Oxy and the Morons were a half-decent punk band that almost made it back in 1978 but self-destructed over jealousies and an unlikely cover of Tom Jones’ classic It’s Not Unusual. Now a retro-record label wants to put their unreleased album and for Andy it’s an opportunity to be Oxy again but there are still open wounds that need taking care of.
It’s a touching story, beautifully written by Paul Sirett, and touchingly played by a talented, well-chosen cast of actor-musicians. Rob Jarvis is hugely affecting as Andy in the present and the whole show revolves around his journey into his past.
He has great support from Sean Kingsley as his brother and bandmate Brian, Mark Newnham is great as Andy’s younger self and Molly-Grace Cutler makes an impressive stage debut in dual roles as young Elizabeth and Andy’s daughter Sheena.
There is a real bond between the actors – in both young and old versions of the band – and this helps give the play a real sense of cohesion.
Peter Rowe directs this world premiere with great simplicity and sensitivity, keeping the action moving, letting the actors and the music tell the story. The stage is virtually bare except for a portable stage and the odd table and sofa which are brought on at key moments.
The first half has Andy in the present putting the old band back together with musical interludes provided by Oxy and the Morons in their heyday. The second half as the older Oxy and the Morons performing at their reunion gig while the dramatic sections of play show us exactly how it all went so drastically wrong.

> [MATERIAL SHOWN]:

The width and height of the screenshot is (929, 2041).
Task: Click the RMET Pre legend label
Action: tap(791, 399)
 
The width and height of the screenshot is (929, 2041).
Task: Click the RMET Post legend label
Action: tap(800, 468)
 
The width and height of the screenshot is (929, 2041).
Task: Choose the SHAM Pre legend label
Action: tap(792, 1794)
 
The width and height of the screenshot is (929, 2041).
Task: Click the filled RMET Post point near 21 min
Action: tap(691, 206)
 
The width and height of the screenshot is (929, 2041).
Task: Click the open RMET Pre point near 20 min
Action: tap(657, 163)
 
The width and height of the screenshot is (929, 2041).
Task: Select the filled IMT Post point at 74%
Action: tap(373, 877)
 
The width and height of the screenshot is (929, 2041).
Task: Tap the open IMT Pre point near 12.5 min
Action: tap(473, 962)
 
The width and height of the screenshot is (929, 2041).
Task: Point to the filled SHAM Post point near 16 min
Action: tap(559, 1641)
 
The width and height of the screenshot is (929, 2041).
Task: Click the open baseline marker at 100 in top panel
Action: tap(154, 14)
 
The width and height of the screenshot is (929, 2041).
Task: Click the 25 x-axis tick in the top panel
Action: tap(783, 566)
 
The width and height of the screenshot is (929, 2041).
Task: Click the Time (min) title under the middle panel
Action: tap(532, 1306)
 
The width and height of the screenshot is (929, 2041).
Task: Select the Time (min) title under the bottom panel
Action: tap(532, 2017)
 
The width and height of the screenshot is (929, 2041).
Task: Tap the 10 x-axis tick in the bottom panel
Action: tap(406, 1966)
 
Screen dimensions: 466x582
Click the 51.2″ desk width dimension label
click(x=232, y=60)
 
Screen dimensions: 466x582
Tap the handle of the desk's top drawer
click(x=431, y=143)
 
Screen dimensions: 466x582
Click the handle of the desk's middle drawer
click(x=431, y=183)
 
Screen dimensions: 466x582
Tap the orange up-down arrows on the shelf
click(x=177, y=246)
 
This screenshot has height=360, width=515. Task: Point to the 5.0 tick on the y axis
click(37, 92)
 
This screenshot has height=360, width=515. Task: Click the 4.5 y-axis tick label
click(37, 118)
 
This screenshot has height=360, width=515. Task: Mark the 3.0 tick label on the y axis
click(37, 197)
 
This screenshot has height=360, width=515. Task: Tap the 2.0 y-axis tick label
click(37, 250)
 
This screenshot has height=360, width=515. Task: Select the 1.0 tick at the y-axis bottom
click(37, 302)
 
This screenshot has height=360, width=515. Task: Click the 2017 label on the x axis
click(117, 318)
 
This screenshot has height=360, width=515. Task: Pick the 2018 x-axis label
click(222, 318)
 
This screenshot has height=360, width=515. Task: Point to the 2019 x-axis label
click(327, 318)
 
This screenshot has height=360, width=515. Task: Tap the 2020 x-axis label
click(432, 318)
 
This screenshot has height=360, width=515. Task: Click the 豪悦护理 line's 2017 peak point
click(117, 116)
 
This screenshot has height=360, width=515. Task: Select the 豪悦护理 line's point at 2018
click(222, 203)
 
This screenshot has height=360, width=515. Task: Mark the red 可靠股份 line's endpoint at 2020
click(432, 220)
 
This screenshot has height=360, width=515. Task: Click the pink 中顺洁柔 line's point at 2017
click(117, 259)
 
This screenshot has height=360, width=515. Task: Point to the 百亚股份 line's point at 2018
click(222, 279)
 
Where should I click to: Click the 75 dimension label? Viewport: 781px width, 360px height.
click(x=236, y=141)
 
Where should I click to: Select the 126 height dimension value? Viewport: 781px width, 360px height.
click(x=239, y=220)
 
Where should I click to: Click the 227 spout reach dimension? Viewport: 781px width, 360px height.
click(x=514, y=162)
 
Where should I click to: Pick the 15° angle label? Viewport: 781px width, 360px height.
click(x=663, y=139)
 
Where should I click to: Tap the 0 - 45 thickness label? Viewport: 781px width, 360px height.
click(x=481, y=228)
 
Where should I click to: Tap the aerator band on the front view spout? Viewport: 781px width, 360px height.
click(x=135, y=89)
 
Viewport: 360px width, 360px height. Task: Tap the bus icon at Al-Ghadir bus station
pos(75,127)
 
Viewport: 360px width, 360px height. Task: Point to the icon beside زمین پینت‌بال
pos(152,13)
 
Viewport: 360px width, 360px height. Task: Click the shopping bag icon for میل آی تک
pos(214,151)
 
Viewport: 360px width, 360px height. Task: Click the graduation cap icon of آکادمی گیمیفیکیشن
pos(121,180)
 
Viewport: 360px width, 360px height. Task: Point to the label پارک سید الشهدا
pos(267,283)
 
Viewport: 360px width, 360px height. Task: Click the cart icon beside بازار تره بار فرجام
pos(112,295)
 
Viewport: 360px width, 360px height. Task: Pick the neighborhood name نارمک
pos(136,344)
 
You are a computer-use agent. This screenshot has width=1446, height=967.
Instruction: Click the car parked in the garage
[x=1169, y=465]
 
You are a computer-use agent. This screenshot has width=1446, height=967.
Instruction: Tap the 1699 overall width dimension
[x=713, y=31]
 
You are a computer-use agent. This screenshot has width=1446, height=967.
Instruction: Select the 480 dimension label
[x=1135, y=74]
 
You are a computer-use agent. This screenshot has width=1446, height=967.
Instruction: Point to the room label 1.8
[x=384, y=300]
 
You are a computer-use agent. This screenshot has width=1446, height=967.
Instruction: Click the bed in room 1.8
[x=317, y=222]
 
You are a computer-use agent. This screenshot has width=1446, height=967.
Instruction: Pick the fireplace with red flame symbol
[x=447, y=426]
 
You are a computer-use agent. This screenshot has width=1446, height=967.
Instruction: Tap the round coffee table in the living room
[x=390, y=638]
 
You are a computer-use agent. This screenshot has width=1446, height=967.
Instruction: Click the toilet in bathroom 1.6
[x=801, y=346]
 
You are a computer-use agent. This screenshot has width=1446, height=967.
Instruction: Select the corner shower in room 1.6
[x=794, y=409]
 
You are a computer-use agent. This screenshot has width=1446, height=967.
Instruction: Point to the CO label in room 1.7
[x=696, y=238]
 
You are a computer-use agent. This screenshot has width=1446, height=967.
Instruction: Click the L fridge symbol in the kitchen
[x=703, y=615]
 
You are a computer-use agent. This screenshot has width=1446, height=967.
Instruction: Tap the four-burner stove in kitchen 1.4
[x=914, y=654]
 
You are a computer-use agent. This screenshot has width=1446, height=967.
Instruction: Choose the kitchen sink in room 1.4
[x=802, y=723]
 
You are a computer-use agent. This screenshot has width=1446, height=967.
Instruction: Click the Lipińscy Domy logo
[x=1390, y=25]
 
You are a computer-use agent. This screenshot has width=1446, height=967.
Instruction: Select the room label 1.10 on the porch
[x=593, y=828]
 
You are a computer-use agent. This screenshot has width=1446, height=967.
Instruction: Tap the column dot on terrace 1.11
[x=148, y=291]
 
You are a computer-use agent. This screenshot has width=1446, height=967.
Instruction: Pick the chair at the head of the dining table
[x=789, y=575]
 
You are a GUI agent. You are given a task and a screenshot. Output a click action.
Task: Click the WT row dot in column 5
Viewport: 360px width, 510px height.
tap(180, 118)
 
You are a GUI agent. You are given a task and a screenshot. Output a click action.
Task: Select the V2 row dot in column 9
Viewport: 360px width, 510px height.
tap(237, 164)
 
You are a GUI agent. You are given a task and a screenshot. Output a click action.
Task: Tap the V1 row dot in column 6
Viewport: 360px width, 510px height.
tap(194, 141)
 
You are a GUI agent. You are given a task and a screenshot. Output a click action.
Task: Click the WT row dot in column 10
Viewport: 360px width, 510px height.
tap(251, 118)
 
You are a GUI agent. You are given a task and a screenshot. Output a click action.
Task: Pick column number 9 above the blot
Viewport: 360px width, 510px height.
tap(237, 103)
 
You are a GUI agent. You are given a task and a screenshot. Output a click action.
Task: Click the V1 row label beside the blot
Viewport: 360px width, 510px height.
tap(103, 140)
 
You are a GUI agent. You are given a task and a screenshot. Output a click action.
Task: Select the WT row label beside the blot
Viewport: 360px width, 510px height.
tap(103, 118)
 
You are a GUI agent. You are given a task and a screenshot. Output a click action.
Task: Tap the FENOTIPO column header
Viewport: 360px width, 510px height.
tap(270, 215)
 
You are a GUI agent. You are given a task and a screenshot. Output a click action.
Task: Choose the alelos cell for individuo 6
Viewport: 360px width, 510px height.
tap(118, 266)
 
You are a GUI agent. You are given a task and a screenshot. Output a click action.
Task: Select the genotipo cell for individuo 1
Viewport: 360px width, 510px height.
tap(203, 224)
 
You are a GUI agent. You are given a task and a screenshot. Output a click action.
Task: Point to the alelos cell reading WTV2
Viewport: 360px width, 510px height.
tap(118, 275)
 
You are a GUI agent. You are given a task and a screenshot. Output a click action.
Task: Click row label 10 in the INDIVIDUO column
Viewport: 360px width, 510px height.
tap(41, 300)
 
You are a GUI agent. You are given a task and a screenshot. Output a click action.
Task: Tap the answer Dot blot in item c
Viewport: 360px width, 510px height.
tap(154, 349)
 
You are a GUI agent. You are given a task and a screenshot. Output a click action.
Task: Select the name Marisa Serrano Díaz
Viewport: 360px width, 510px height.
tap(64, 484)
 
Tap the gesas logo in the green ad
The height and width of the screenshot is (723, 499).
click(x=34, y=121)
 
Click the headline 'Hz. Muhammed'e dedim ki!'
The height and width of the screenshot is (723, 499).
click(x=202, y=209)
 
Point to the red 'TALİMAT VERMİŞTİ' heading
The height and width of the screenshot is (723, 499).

> [TASK REQUIREMENTS]:
According to the review, who directs this world premiere? Rely on the review alone.

> [ANSWER IN FULL]:
Peter Rowe